Fig. 3: Induction of cross-reactive hemagglutinin-specific B cells by RBD–np.

a, Gating strategy for identifying hemagglutinin-specific B cells by flow cytometry. Anti-CD3, anti-CD8, anti-CD14 and anti-F4/80 were combined and used to separate T cells, monocytes and macrophages (MΦ). A disparate pair of hemagglutinins (NC99 and CA09) was used to define the cross-reactivity of hemagglutinin-specific B cells. b–d, Frequencies of IgD⁻ B cells specific to NC99 hemagglutinin (b) or CA09 hemagglutinin (c) or cross-reactive to NC99 and CA09 hemagglutinin (d) among PBMCs of mice immunized with different RBD–np (n = 15, cumulative data of three independent experiments, except for 8-valent admix group (n = 10, cumulative of two independent experiments).
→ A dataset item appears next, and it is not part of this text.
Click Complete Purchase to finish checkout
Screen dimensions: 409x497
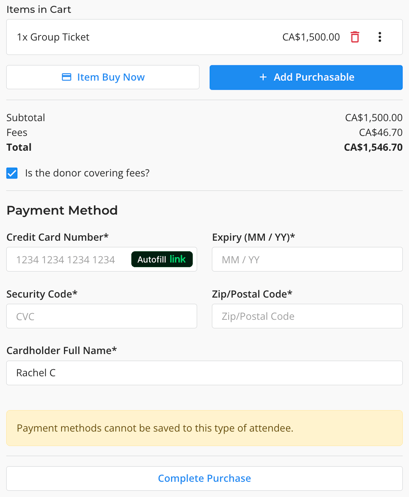tap(204, 478)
Statistical analyses were done with one-way ANOVA with Tukey’s multiple comparisons post-hoc test by using valence = 1 as a comparator. e, Mutation rate in genes encoding immunoglobulin V_H of individually sorted NC99 HA⁺ B cells isolated from immunized mice (n = 3, NC99, admix and mosaic; n = 2, sequential). Total productive genes obtained were 108, 98, 101 and 36 for the NC99, admix, mosaic and sequential RBD–np groups, respectively. Statistical analysis was done with one-way ANOVA with Tukey’s multiple comparisons post-hoc test.